Texts – Isaiah 40: 21-31

Mark 1: 29-39

 

            It is the beginning of what the scribes call “The Book of Consolation.”  The nation is in shambles; vast numbers of people languish in exile; millions more live amidst the rubble and bone-crushing poverty of an occupied homeland.  Now comes a voice wrapped in the mantle of a prophet of old: 

            “Comfort, O comfort my people, says your God.  Speak tenderly . . . and cry to her that her warfare is ended, that her iniquity is pardoned, that she has received from the Lord’s hand double for all her sins.”  [Isaiah 40: 1-2]

It is the voice of consolation.  You have suffered enough, it says . . . your time of hardship and struggle is drawing to a close . . . deliverance is near. 

            I know a woman – let me call her Mabel . . . that’s not her real name but it’ll do for our purposes – who is well into her nineties.  Mabel lives with chronic pain, twenty four hours a day.  Her eyesight has deteriorated to the point where she can no longer read or even watch TV.  Widowed some fifteen years, she is alone in the house of her birth.  Mabel yearns to hear the voice of consolation . . . to be delivered from her prison of suffering.  Who can blame her?

            Here’s another – we’ll call him Steven.  Steven’s employer of twenty years closed down his plant in the Springtime.  The newspaper called it “a cost savings measure.”  The severance package seemed fair enough.  Confidant he’d find something new, he treated the first month as a well earned vacation.  That was three and a half years ago.  Now the voice of consolation is something Steven yearns to hear, if only in his dreams.

            “You have suffered enough . . . your time of hardship and struggle is drawing to a close . . . deliverance is near.”  Is that a voice you too would welcome?

            I love that Southwest Airlines television advertisement.  The harried office worker sitting in her cubicle clicks on a link to a web site labeled “For People Who Hate Their Jobs.”  Instantly a computer virus downloads into every computer in the office network, and all her co-workers turn to stare accusingly at her.  “Want to get away?” a voice asks.  You bet!  We all do sooner or later.  Away from our embarrassment, our suffering, our humiliation.  Away.

            It’s no wonder Isaiah’s words have survived twenty five hundred years.  They touch what is deepest in all of us. 

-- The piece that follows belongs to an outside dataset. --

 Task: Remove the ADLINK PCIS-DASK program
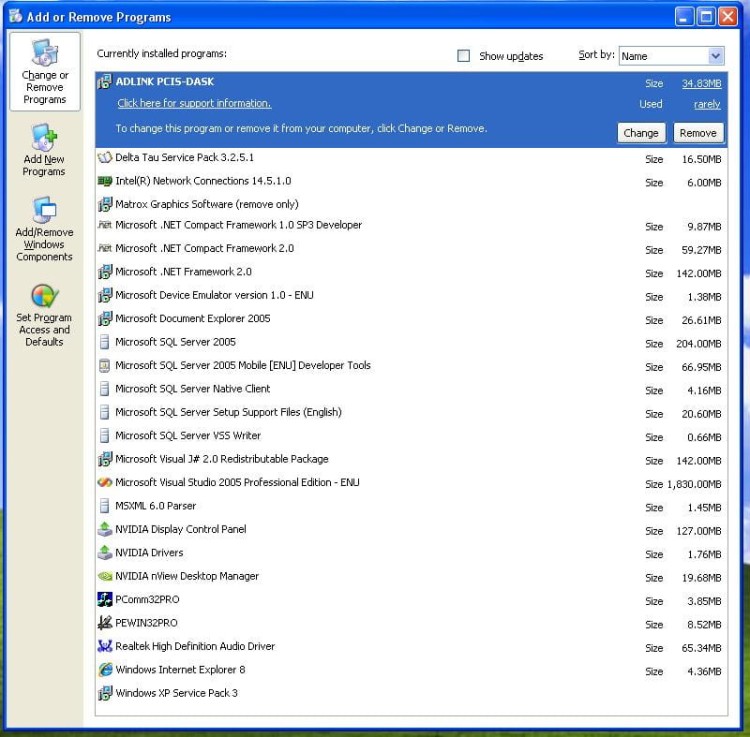[x=698, y=133]
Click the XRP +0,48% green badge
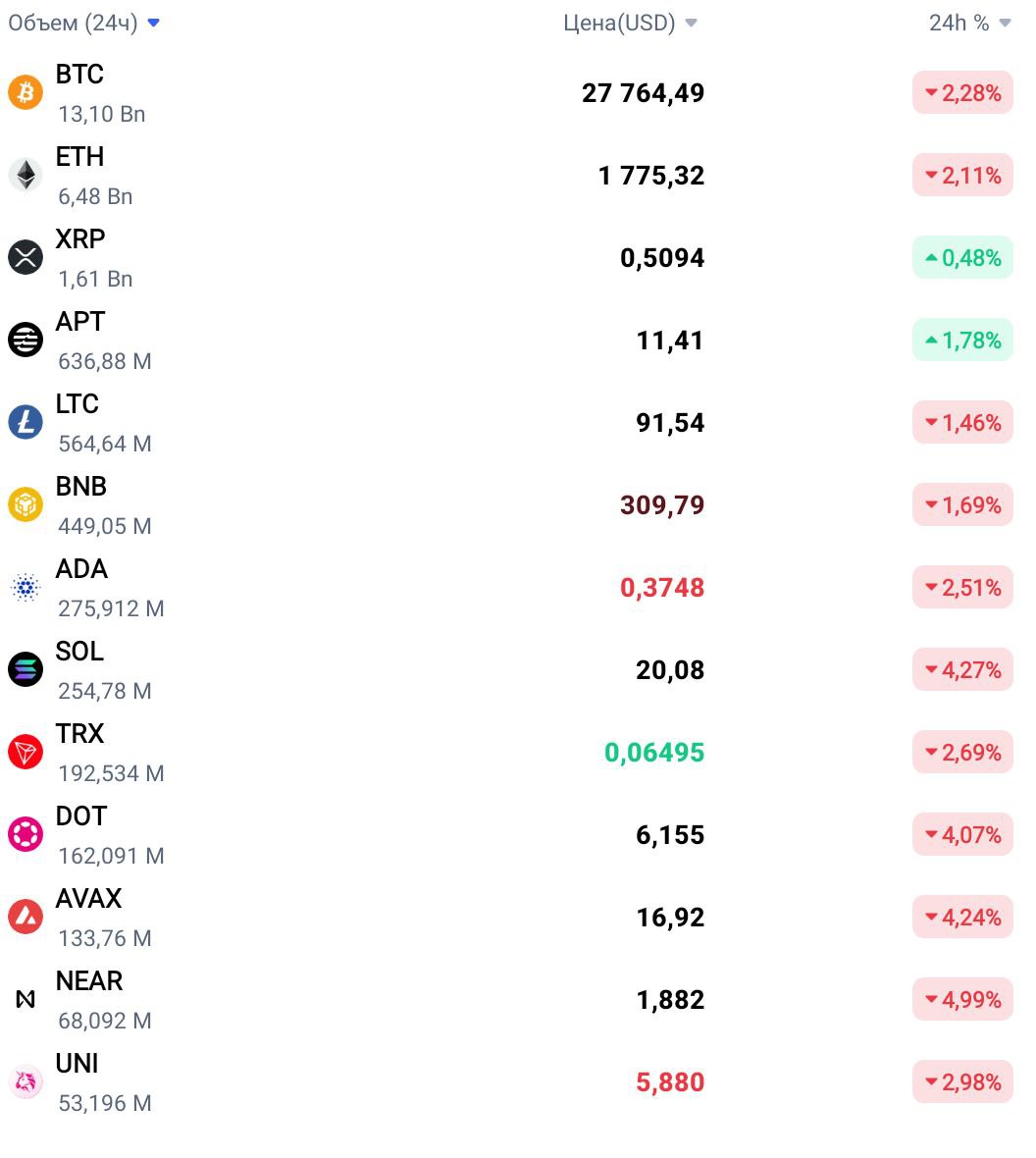This screenshot has width=1036, height=1158. coord(962,257)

            Jesus modeled his ministry on this template.  With an audacity the powers that be could not tolerate, he set out to open the floodgates of liberation.  “You have suffered enough,” he said to the sick and the troubled.  “Your time of hardship and struggle is drawing to a close,” he proclaimed to those living under the thumb of the world’s greatest Superpower.  “Deliverance is near,” he had the temerity to say to those who had given up hope.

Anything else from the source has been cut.